"Wild Carpathia" TV Documentary featuring the Prince of Wales (2011)
"Wild Carpathia" TV documentary
by CHARLIE OTTLEY
featuring the Prince of Wales
Broadcast in the UK on the Travel Channel, 30 October 2011
The last thing I expected was for Prince Charles to crack a joke about being descended from Dracula. But when I spoke to him for my new TV show Wild Carpathia, he told me he can trace his ancestry back, through his great-grandmother Queen Mary, to the half-brother of Vlad the Impaler, the inspiration for Dracula. Prince Charles seemed quite amused by his dark lineage.
A friend took him to visit the monastery, near Bucharest, where Vlad is buried and showed him his grave. ‘So I do have a bit of a stake in the country,’ he joked. Prince Charles has been visiting Transylvania – the home of his infamous ancestor – for more than a decade and feels passionately that it’s the last corner of Europe where there’s still a real balance between mankind and nature. And it needs to be preserved, not just for its incredible biodiversity but because it nourishes the soul. To visit Transylvania (part of modernday Romania) and the Carpathian mountains is to enter a time warp. It’s one of the last great wildernesses in Europe, where bears, wolves and lynx roam a medieval land in which farmers and shepherds live as they’ve done for hundreds of years. Prince Charles has fallen in love with this place, and so have I.
When I travelled to Romania earlier this year to make the programme, we stayed in the remote village of Zalanpatak, in a 400-year-old farmhouse and barn that have been restored for HRH by his friend, Count Tibor Kalnoky.

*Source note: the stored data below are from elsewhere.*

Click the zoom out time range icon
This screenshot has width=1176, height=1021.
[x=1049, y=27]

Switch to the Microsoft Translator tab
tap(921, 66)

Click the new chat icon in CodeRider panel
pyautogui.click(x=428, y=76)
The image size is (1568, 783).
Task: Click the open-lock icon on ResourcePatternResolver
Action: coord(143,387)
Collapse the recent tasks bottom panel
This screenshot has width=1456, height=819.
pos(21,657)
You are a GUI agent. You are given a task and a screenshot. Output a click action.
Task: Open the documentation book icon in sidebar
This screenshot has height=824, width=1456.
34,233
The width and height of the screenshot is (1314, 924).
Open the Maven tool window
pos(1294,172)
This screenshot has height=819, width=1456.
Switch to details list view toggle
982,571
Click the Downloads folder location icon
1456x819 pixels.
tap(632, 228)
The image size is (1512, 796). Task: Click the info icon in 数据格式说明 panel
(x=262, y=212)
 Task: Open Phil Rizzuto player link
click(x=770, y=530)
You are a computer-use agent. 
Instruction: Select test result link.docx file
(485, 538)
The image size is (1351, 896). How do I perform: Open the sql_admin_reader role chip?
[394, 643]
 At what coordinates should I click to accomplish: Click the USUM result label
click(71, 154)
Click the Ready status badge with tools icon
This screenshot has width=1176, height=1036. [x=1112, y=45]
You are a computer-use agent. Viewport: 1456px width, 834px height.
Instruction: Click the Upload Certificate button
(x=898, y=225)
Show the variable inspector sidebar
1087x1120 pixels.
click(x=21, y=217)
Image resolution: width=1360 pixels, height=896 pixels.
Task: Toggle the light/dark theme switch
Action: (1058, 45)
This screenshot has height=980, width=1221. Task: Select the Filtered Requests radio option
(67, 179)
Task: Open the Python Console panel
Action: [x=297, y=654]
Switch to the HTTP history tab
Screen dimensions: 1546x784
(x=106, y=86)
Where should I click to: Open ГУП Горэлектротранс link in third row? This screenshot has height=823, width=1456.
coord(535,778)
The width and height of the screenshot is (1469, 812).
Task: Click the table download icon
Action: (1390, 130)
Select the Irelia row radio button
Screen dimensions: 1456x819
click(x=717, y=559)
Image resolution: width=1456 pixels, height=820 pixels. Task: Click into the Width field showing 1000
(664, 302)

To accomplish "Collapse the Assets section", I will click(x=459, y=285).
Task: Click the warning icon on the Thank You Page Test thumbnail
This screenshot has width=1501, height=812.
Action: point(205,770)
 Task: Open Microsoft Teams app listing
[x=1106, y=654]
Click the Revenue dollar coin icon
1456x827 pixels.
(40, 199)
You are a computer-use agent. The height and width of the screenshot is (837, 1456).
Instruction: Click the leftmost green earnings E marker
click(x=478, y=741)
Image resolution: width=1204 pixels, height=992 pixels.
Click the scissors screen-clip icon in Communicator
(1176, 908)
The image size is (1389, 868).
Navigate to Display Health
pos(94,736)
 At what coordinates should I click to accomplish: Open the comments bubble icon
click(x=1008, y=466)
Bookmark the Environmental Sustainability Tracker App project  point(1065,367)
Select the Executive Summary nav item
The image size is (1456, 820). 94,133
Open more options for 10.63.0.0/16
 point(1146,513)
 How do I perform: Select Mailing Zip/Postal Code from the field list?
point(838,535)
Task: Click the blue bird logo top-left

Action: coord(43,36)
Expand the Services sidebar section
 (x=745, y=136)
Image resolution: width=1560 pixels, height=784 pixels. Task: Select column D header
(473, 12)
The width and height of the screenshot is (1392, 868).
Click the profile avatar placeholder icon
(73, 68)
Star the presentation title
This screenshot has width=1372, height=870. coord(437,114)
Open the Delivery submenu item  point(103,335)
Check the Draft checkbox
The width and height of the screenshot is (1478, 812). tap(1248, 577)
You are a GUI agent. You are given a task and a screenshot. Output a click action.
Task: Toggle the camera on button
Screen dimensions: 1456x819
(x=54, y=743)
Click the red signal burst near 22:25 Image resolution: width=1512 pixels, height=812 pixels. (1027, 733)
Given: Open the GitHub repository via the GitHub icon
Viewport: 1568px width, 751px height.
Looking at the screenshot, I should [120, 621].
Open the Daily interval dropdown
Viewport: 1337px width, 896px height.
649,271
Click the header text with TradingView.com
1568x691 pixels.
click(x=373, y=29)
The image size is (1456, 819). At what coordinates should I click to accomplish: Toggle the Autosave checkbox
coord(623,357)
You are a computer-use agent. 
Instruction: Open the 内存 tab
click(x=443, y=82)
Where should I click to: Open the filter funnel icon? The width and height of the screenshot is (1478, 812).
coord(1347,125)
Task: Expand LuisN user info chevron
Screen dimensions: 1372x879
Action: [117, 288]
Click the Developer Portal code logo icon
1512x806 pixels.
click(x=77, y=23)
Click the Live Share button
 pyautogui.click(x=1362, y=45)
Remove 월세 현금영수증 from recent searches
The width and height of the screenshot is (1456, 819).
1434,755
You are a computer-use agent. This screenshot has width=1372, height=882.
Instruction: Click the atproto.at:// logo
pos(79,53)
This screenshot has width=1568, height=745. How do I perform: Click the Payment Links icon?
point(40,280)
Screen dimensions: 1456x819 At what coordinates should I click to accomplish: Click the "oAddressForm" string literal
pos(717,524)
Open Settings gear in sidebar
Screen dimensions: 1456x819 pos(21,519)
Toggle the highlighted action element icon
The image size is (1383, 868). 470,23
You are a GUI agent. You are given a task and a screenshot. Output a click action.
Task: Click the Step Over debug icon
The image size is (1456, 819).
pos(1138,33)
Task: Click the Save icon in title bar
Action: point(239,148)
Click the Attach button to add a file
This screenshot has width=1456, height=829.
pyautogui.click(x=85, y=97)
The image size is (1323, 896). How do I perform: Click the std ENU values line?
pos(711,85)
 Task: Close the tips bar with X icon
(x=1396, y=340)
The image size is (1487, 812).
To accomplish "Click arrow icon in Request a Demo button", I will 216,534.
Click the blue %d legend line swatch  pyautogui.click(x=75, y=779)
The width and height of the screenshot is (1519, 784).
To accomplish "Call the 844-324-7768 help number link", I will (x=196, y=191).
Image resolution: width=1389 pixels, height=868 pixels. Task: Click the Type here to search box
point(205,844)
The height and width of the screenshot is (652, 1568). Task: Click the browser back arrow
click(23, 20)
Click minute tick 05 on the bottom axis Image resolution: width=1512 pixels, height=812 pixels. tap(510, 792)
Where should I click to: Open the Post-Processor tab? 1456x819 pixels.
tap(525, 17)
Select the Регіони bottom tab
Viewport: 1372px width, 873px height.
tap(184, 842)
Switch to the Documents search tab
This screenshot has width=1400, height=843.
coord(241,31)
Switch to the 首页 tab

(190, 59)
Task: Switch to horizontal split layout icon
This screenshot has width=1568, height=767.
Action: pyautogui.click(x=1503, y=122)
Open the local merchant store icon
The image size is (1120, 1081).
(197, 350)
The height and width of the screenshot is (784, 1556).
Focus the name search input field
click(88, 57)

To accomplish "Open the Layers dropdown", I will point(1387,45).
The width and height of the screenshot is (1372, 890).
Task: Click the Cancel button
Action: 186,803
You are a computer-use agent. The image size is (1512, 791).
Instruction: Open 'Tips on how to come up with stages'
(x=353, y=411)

Sadly, if we don’t preserve this landscape, there’s a danger it will disappear within the next ten years. ‘Transylvania has so much to teach us,’ Prince Charles told me. ‘It’s the last corner of Europe where we see true sustainability. We must learn from that before it’s too late. ‘People will say, “Oh, you’re trying to preserve things in aspic, you’re trying to prevent progress.” But you’d think by now we might have learned our lesson from all that’s gone wrong with the agroindustrial approach,’ he said, referring to the large-scale, highly mechanised production prevalent in farms today.
That’s why Prince Charles has been working with Count Tibor to restore some of these beautiful houses, not only to preserve local skills, but to promote responsible tourism so people have a means of supplementing their incomes. If you wander through villages like Viscri, now designated by UNESCO as a world heritage site, you see a landscape much like England was in the Middle Ages.
Prince Charles believes it’s vital that Transylvanian farmers continue living in harmony with the natural world – and that we in the West also put nature back at the heart of the way we produce our food. ‘The great thing about Transylvania,’ he told me, ‘is that unique relationship between man and his surroundings.’ Because that’s what’s missing from our own society. ‘People yearn for a sense of belonging, identity and meaning,’ he went on. ‘It’s in us but we’ve denied it and
discarded it as if it’s irrelevant. It isn’t.’